• [WORK ITEM] Your reply should hold only the lines from the records below where "computer" occurs.

(SUPPLIED DATA)

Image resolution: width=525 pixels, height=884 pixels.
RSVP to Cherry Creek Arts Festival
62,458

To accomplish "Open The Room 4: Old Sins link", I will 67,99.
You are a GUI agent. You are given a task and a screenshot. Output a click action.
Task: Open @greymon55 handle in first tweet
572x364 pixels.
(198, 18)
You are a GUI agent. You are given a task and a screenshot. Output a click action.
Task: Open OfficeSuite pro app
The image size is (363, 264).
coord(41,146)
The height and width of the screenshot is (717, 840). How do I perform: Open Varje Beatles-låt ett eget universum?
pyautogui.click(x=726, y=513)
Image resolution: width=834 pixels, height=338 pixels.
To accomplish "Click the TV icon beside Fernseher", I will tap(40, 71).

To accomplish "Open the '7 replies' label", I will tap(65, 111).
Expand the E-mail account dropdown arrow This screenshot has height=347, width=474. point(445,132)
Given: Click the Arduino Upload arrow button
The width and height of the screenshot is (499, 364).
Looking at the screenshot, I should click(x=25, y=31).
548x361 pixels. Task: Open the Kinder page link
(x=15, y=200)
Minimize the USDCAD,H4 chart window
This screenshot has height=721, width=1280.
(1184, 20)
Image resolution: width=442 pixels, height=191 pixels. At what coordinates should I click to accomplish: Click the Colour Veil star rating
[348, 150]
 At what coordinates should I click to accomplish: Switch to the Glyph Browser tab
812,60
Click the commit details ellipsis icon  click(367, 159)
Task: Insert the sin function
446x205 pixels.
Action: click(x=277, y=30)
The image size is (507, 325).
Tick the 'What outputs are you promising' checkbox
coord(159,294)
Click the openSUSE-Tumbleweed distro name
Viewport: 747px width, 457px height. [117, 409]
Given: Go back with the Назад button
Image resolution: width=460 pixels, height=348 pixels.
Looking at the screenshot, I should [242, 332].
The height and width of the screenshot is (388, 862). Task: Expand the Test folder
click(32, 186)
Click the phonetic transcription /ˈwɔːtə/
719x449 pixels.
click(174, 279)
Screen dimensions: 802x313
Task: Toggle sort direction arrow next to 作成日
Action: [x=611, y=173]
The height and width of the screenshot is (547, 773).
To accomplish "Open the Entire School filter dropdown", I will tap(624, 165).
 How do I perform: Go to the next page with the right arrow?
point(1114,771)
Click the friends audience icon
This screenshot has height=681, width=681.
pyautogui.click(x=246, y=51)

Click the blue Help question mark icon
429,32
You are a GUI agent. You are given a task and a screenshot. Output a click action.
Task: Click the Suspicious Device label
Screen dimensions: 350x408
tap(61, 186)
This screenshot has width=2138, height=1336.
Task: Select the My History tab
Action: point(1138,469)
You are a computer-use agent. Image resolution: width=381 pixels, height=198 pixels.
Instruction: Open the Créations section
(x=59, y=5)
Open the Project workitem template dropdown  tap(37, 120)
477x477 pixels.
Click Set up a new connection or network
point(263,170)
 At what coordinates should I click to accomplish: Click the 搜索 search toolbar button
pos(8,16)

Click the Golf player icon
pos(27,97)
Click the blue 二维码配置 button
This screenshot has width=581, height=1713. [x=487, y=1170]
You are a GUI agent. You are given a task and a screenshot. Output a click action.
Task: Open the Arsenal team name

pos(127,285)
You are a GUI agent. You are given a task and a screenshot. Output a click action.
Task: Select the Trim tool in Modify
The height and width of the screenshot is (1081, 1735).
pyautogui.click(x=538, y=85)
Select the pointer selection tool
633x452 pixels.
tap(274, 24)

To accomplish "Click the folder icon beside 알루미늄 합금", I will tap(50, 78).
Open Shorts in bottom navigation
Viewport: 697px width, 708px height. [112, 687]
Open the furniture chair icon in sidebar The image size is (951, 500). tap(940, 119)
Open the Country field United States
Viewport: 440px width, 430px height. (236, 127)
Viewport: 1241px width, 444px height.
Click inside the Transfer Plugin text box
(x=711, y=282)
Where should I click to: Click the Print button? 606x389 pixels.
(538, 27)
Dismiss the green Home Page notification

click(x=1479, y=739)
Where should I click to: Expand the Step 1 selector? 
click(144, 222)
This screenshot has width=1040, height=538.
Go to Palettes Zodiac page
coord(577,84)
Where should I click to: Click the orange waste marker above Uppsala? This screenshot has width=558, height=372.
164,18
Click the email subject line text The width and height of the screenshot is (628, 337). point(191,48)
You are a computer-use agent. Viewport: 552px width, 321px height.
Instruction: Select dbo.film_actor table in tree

(End SUPPLIED DATA)

• [YOUR RESPONSE]
You are a computer-use agent. Image resolution: width=381 pixels, height=198 pixels.
You are a computer-use agent. Viewport: 552px width, 321px height.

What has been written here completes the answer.